6.0  ASSUMPTIONS & RATIONALE:

-          When abandoned, their initial investment of $800000 is lost
-          No marketing, including advertising, or annual support cost of $50000 is encountered in calculation of revenue.

7.0  Decision Tree and Probabilities
Below is embedded file of Decision Tree Diagram and Probabilities Calculation
(I actually have files 4 files embedded in this documents, but its not visible here, hence i will just post it here :))

Without Researcher


-

                         With Researcher



d

EVWPI(expected value with perfect information tree diagram)



Above is the probabilities




 Note: The expected value of node that contains multiple scenarios with probabilities in each tree diagram was calculated by multiplying previous expected value with the corresponding probability.

8.0  Findings

As you can see with the decision tree diagram without researcher, setting product price at $50 will give maximum expected revenue of $715,000 for the first year. If we take in account of support fee of $50,000, then our expected revenue of first year will be $665,000. From the following years, under the assumption that our probabilities stay same, we will have expected revenue of $1,465,000 since our initial investment of $800,000 is made up from first years revenue. The expected revenue from the following year will be

When it comes to decision of whether to hire researcher or not, our expected revenue from hiring researcher is determined to be $705,000.
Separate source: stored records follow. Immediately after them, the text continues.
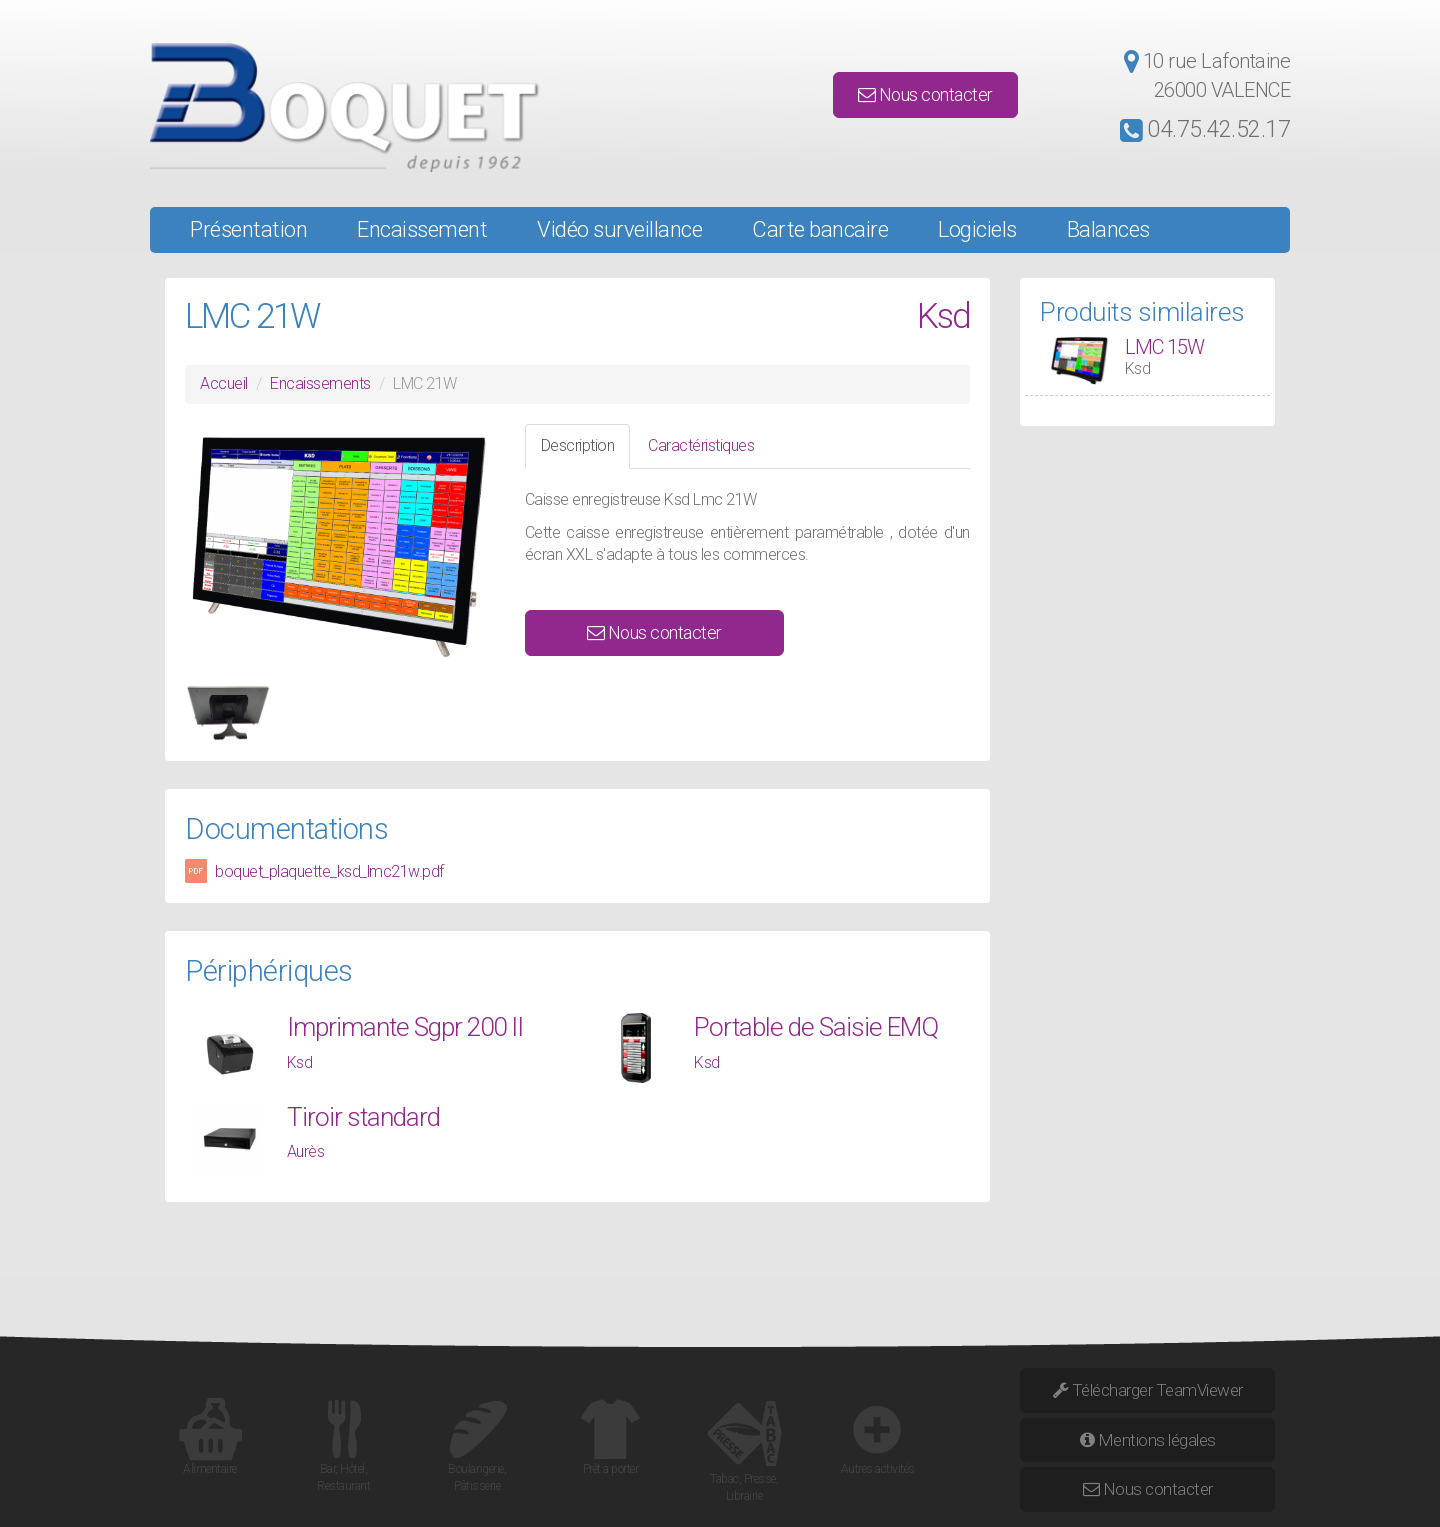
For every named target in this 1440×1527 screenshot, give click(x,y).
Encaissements (320, 383)
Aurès (306, 1151)
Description (578, 445)
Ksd (943, 316)
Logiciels (977, 229)
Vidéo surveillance (619, 229)
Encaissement (422, 229)
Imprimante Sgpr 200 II (405, 1027)
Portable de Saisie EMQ (816, 1027)
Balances (1108, 229)
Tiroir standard (363, 1117)
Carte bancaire (820, 229)
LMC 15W (1164, 347)
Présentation (248, 229)
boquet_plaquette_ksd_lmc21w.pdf (329, 871)
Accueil (224, 383)
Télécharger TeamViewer (1148, 1390)
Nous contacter (925, 94)
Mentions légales (1148, 1440)
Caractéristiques (701, 445)
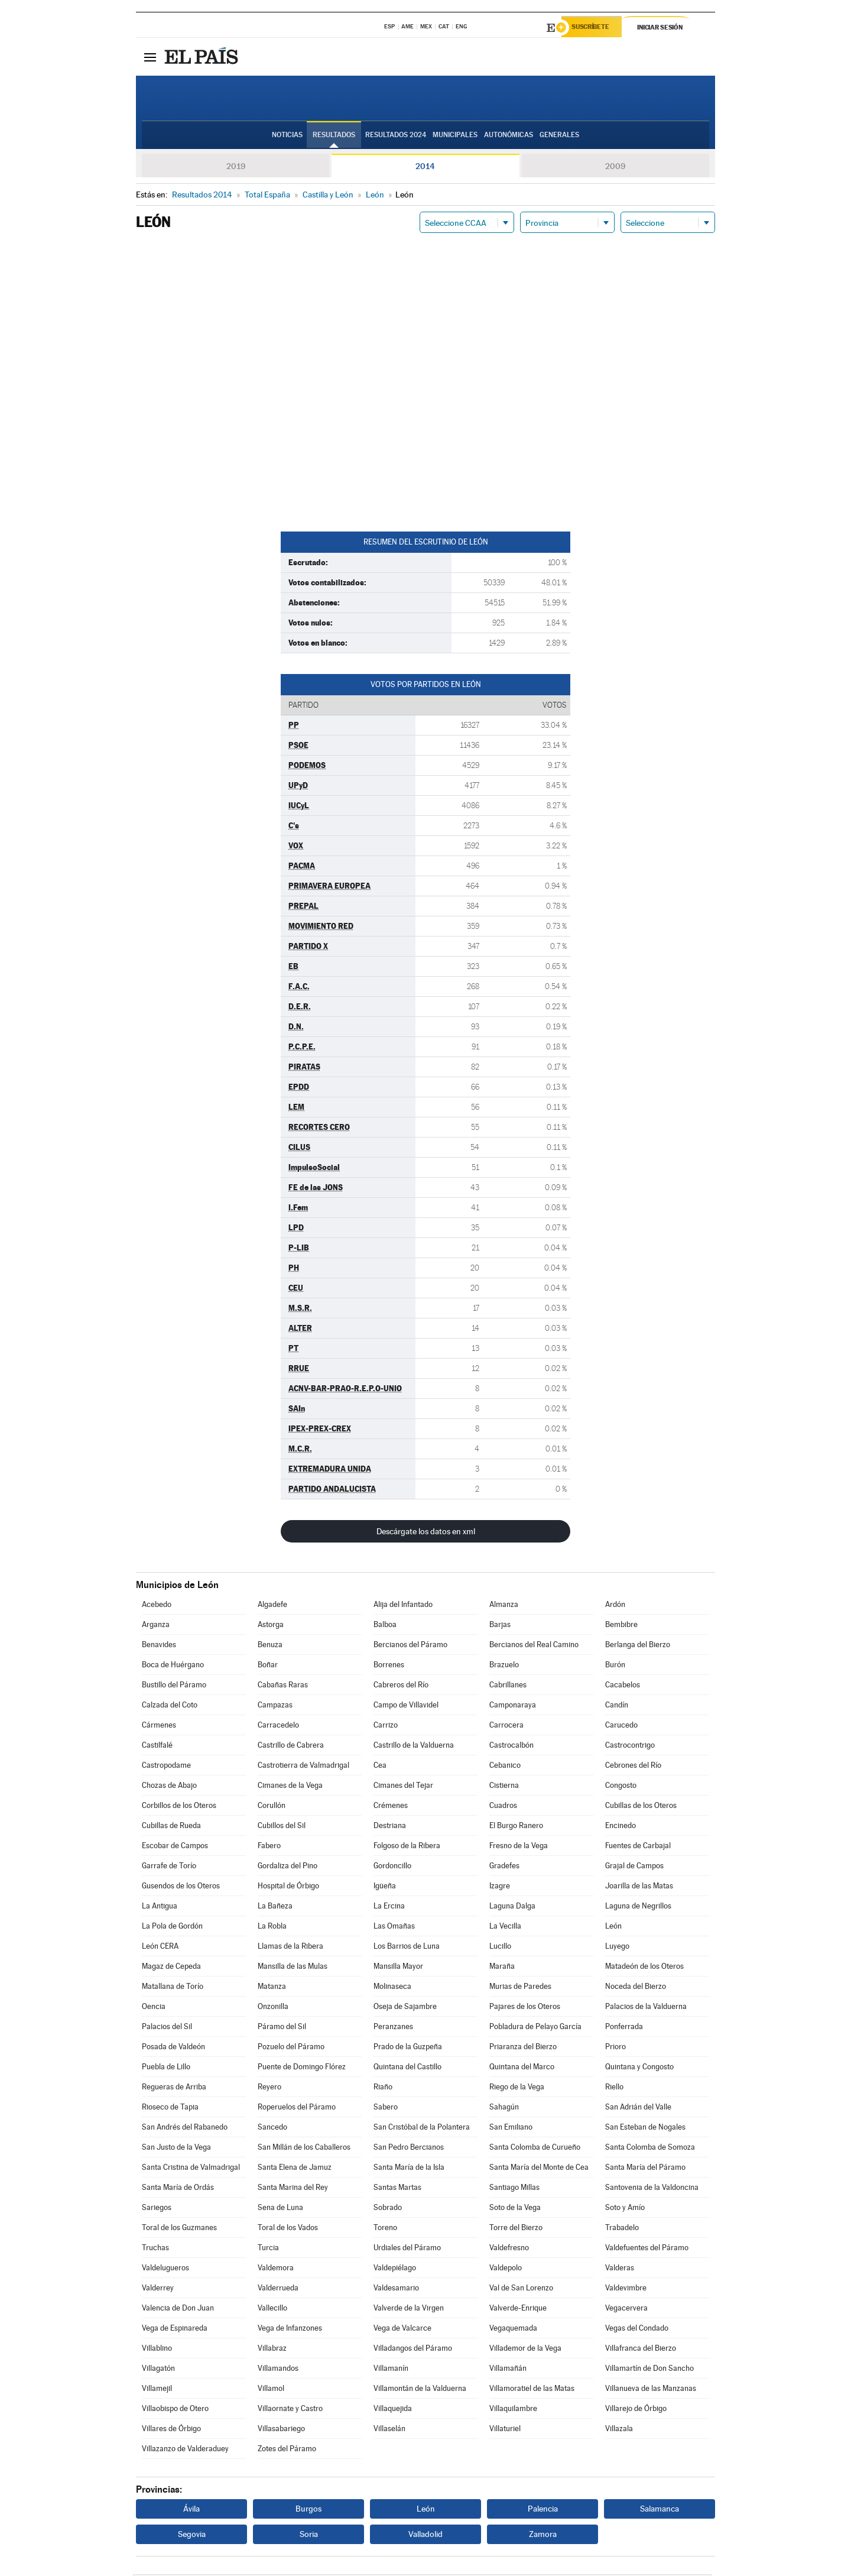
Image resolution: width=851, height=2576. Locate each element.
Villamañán (508, 2370)
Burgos (308, 2510)
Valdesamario (396, 2289)
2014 (425, 168)
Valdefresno (509, 2249)
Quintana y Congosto (639, 2068)
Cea (379, 1766)
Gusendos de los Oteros (181, 1887)
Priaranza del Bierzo (523, 2048)
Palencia (543, 2510)
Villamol (271, 2390)
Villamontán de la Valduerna (419, 2390)
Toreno (385, 2229)
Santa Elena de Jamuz (295, 2169)
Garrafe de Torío (169, 1867)
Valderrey (158, 2289)
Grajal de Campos (634, 1867)
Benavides (159, 1646)
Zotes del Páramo (287, 2450)
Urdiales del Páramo (407, 2249)
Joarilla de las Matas (639, 1887)
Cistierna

EVSI is calculated by using equation EVSI = EVWSI – EVWOI which is ($705000+$10,000) - $715,000
EVSI is determined to be = $0.

EVPI is calculated by using equation EVPI = EVWPI – EVWOI

EVWPI is calculated by calculating expected maximum value for each state.
EVWPI = 0.2*$625,000 + 0.7*$725,000 + 0.1*$825,000
EVWPI is determined to be $715,000

EVWOI is calculated from calculation in EVSI which is determined to be $715,000
EVPI = $715,000 - $715,000 = $0


9.0  Conclusion


From the analysis, we can conclude that company should not hire a researcher and set the price of the product at $50 to have maximum expected revenue for first year of $715,000 before support investment of $50,000. This conclusion is drawn from the value of EVSI and EVPI. The minimum desired EVSI value is $10,000 which is the amount that company is willing to pay for the research. The EVSI calculated tells that the amount of research price that company is should pay to have extra expected value is $0, which means that as soon as price of research goes up, the expected profit of company drops by same amount. In other words, unless it is free to conduct the research, it is not worth doing it. The EVPI tells that the amount of money that company is willing to pay to know the trends is $0. Hence, in summary of this analysis, the company should not invest any money on extra information and set the price of product at $50 to maximize their expected profit.